> [WHAT TO PRODUCE] Copy every line in the records below that contains the word "computer".

> [TASK DATA]
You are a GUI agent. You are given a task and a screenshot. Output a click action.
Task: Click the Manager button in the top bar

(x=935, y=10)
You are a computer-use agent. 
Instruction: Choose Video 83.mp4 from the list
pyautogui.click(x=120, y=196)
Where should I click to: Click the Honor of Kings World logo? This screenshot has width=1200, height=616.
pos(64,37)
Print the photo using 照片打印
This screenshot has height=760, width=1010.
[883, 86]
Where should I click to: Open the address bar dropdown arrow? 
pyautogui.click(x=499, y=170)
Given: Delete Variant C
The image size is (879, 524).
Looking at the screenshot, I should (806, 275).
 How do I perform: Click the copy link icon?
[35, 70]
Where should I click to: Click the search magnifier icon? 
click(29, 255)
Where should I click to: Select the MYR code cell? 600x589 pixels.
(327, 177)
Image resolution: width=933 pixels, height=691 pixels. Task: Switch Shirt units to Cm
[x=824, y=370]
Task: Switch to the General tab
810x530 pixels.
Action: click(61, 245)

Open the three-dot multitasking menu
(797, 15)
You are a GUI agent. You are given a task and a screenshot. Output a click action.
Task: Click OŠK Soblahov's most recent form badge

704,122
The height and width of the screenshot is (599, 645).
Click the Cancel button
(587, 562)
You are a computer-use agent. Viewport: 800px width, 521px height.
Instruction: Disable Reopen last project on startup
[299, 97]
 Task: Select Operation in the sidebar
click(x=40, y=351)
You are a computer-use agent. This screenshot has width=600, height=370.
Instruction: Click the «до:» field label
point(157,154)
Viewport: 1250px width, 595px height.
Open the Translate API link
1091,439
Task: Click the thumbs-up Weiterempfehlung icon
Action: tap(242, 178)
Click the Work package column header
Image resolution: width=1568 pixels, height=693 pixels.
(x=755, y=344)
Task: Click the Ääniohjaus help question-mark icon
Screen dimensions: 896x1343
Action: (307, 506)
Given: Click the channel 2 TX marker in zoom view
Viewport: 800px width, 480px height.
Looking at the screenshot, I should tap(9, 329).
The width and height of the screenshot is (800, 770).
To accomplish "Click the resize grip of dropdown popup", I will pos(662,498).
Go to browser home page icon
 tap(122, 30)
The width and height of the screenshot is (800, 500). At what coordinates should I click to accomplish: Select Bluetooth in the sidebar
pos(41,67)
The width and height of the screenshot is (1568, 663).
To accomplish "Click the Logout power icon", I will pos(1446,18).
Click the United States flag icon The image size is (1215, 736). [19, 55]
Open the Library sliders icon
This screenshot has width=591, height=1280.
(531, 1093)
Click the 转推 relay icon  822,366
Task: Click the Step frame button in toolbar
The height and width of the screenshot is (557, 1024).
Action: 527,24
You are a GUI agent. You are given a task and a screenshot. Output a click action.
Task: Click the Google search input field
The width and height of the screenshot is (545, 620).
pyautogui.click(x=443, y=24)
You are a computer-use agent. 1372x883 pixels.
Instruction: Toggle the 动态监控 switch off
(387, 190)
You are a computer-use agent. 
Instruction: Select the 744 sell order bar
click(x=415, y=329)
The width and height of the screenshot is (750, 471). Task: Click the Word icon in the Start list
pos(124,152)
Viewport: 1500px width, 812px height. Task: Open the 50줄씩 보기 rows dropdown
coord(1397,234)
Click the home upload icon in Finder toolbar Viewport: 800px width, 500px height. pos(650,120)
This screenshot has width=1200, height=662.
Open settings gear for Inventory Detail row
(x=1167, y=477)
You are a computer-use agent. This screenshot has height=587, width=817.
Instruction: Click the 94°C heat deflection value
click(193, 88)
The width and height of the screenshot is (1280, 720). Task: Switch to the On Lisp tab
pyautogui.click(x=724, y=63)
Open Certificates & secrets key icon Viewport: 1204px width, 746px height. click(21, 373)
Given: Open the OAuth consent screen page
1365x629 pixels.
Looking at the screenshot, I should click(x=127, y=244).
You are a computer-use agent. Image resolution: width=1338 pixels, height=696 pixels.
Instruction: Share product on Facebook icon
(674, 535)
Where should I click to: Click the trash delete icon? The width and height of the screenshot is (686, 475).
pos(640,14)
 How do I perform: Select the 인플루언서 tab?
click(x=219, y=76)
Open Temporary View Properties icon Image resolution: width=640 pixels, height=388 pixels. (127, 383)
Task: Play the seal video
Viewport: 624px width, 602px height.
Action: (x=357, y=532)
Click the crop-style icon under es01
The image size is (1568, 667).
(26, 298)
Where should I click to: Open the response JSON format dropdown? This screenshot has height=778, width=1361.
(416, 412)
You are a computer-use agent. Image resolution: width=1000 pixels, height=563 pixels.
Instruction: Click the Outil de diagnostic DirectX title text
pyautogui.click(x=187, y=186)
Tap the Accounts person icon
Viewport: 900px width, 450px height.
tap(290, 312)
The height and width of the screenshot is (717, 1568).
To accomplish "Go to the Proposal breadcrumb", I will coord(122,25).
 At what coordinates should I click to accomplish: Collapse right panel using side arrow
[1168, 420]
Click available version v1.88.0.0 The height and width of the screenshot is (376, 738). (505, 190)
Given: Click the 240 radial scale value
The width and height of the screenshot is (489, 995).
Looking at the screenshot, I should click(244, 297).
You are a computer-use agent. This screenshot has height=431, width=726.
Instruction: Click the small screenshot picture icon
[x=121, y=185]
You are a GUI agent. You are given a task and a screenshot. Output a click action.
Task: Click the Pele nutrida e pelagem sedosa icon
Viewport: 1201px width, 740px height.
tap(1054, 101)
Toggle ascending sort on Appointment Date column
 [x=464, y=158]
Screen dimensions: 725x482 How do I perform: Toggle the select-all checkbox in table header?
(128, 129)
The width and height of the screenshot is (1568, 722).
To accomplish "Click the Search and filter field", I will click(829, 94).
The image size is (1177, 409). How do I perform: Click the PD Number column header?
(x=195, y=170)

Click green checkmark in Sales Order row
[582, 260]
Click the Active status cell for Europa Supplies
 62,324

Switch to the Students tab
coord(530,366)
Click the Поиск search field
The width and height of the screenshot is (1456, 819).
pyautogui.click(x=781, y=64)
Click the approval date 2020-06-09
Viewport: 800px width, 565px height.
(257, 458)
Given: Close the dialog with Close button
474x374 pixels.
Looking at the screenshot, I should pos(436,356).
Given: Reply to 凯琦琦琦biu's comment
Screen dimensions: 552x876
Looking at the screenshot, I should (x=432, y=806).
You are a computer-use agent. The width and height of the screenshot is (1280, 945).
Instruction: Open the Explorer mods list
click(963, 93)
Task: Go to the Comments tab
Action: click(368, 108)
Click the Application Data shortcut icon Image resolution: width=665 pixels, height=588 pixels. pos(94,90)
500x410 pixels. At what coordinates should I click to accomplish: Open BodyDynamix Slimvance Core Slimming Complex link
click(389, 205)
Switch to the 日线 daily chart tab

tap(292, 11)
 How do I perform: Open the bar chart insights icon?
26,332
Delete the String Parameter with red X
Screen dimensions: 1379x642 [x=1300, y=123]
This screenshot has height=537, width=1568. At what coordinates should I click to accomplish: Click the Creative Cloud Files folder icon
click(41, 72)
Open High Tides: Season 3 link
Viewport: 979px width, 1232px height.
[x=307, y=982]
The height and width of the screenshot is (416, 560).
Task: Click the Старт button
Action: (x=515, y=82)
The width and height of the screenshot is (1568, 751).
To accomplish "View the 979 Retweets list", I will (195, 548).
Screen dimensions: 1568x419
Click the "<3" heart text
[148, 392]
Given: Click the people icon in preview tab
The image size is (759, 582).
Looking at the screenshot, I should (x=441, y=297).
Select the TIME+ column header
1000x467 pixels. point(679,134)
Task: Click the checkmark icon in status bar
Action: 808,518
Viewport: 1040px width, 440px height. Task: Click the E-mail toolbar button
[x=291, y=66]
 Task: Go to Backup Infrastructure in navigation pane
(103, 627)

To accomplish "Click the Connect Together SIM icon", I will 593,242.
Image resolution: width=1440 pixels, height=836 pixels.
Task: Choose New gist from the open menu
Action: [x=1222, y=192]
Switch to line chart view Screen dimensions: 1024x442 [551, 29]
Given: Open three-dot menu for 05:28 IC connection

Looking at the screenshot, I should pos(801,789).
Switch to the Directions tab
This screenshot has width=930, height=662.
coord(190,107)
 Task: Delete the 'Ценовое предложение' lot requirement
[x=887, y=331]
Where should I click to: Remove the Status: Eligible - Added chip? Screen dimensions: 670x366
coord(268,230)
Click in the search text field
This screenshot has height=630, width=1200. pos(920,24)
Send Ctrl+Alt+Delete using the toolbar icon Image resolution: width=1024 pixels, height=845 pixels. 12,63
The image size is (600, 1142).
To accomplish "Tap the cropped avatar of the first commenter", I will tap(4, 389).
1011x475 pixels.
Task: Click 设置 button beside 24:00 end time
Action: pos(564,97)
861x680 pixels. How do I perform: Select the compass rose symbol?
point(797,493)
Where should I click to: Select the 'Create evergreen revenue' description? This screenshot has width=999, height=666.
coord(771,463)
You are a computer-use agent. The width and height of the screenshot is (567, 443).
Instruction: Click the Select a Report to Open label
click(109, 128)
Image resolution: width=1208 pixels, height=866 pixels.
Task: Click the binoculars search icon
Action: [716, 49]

> [EXERCISE RESULT]
You are a computer-use agent. 
You are a computer-use agent. Viewport: 800px width, 521px height.
You are a computer-use agent. This screenshot has width=600, height=370.
You are a computer-use agent. 1372x883 pixels.
You are a computer-use agent. 
You are a computer-use agent. This screenshot has height=587, width=817.
You are a computer-use agent. Image resolution: width=1338 pixels, height=696 pixels.
You are a computer-use agent. Image resolution: width=1000 pixels, height=563 pixels.
You are a computer-use agent. This screenshot has height=431, width=726.
You are a computer-use agent. The width and height of the screenshot is (1280, 945).
You are a computer-use agent. The width and height of the screenshot is (567, 443).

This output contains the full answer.